Carroll E. Izard

Unidel Professor
Ph.D., Syracuse University, 1952
izard@udel.edu


Emotions in the development of social competence, personality, behavior problems and prevention.


Department of Psychology
Phone: (302) 831-2700: Office

Office: Room 105 McKinly Lab; 831-2700: Lab; (302) 831-3645: Fax

Research Interests

I study emotions, indexed by a wide variety of procedures, in relation to the development of emotion knowledge, emotion regulation, social and emotional competence, personality, and behavior problems. The theoretical notion that drives my work is that the emotions are central in motivating and organizing perception, cognition, and action.

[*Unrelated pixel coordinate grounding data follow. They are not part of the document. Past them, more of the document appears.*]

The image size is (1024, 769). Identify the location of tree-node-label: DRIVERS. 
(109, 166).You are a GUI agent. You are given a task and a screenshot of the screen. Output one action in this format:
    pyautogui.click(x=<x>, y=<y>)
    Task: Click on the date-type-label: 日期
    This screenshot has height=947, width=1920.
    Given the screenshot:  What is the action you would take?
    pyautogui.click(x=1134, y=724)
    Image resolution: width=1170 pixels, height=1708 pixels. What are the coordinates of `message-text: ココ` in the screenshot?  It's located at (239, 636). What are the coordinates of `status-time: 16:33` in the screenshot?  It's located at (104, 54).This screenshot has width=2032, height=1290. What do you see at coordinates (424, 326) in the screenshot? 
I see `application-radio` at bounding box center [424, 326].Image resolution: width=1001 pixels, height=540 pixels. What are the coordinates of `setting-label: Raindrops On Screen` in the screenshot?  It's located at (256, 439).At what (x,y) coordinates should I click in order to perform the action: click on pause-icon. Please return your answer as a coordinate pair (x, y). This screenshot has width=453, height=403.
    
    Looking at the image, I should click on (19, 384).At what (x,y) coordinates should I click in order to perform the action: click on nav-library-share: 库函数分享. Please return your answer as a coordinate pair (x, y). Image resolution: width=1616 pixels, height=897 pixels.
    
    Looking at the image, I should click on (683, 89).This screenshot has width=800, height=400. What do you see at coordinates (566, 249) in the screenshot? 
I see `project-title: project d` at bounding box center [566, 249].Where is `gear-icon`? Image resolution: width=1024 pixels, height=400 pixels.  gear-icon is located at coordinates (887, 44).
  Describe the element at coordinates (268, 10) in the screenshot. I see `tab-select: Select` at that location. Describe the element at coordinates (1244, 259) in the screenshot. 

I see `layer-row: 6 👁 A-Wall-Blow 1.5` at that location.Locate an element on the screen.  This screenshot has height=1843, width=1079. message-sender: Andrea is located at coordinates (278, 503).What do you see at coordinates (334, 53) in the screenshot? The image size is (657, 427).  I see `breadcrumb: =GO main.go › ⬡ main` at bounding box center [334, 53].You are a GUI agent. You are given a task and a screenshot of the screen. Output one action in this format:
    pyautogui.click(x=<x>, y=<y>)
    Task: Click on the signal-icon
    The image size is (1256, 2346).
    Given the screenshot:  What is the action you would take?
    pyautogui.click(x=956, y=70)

Much of the current research in the lab concerns a project on emotions, social risk, emotion regulation and dysregulation, and social competence. The children and their mothers were seen first when the children were in Head Start. Professor Brian Ackerman, an expert on children at risk, is co-principal investigator on this project. Five graduate students are active on the project. Each has primary responsibility for an aspect of the project or a particular study, and graduate students collaborate with each other and with the principal investigators on other studies.

The general purpose of the Head Start project is to examine longitudinally the interrelations among (a) social risk, (b) developments in the emotions system, and (c) social competence and behavior problems from ages 5 to 7. We are extending this research to later childhood and early adolescence. A principal goal is to develop a scientific basis for early intervention programs that prevent behavioral disorders and facilitate the development of social and emotional competence.

A relatively new activity in my lab consists in translating research into practice--clinical, school, and community programs. Based in part on the findings from our basic research and in collaboration with Dr. George Bear of the Department of Educational Studies, we have constructed an emotion-centered prevention program. It is a school-based program for facilitating the development of social and emotional competence and the prevention of behavior problems. The pilot implementation of the program at the University's College School for children with special needs began in the fall of 1998 and a full implementation of the revised program in two public schools in 1999-2000. Graduate students may choose to participate in basic research that strengthens the scientific basis of the program, the development of auxiliary program materials, program implementation, and program evaluation research.

Graduate students in the lab present papers at regional and national conventions and publish as first or later authors on a number of papers and book chapters. Current graduate students have presented at SRCD and APA and are authoring or coauthoring several papers. For example, some of these papers showed that a child's ability to detect emotion signals and understand the causes of emotion feelings was associated with indexes of the child's social competence. These activities of our graduate students reflect their goal of preparing for research-oriented careers in clinical psychological science.